講演・口頭発表等

(2)高速炉MOX燃料挙動のシミュレーション解析技術開発(レビュー)

日本原子力学会2023年春の年会
  • 加藤 正人

開催年月日
2023年3月
記述言語
日本語
会議種別
開催地
東京
国・地域
日本

高速炉の実用炉用の燃料として、廃棄物減容・有害度低減を目的としたマイナーアクチニド(MA)含有MOX燃料の開発が進められてきた。MA含有MOX燃料の照射試験は、常陽において2006年に高線出力照射試験が実施された。当時は、基礎物性や、照射挙動へ及ぼすAmなどMA含有の影響がわからず、燃料設計において大きな安全裕度を見込んでキャプセル照射が行われた。新しい組成の燃料開発において、照射中の性能や安全性を評価するためには、熱伝導率をはじめとする基礎物性が不可欠であり、照射挙動への影響も評価する必要がある。
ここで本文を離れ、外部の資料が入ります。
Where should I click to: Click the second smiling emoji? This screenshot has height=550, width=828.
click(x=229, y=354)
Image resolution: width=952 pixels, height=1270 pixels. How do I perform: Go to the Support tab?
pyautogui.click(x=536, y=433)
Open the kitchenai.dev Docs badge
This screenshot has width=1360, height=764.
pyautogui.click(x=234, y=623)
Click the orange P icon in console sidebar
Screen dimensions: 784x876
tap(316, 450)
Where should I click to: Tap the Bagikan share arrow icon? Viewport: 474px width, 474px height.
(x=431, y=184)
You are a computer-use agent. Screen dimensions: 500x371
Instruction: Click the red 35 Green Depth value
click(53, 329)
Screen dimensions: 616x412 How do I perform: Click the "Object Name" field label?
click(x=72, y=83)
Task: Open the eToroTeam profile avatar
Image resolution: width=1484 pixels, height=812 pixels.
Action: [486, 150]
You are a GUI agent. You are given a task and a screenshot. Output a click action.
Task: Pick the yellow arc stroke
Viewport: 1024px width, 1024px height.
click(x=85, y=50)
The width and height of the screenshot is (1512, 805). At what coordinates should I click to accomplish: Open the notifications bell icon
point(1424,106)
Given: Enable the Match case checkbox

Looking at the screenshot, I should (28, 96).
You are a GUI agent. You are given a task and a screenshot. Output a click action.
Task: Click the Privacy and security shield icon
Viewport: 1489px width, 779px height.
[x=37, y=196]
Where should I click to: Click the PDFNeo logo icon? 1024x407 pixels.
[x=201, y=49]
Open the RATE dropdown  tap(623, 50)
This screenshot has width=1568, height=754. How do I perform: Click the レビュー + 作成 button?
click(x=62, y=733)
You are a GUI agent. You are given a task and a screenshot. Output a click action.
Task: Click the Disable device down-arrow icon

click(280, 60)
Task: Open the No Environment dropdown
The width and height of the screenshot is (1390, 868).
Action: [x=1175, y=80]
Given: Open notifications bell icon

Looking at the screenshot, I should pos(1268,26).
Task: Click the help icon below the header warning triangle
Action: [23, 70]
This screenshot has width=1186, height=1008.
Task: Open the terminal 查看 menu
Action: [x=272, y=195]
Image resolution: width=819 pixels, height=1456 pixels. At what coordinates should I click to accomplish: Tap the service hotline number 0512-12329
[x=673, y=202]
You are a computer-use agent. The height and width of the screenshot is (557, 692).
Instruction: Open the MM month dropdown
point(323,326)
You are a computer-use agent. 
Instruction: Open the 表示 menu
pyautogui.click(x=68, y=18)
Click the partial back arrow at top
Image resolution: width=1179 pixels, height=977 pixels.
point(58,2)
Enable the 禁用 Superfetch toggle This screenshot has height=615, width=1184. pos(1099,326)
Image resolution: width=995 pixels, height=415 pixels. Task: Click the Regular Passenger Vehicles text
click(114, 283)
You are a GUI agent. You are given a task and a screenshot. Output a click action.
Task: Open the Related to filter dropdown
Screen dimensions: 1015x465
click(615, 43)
しかし、MAやPuを含む酸化物の基礎物性測定は、原料の確保、設備、規制上の問題など解決することが多く、容易ではない。開発当初からおよそ20年が経ち、MA含有MOXの融点、熱伝導率などの基礎物性や、照射挙動へ及ぼすAm及びNpの影響が明らかとなってきた。その結果、Amの影響は、当初、推定していたほど大きくなく、融点及び熱伝導率低下は限定的であることが分かった。現在、革新炉の燃料として様々な仕様が提案されている。それらの燃料開発のために、基礎物性及び照射挙動を事前に評価し、安全性を評価する技術が求められている。本報告では、高速炉燃料の照射挙動評価と計算科学によるシミュレーションの関係について説明し、将来の研究開発について議論する。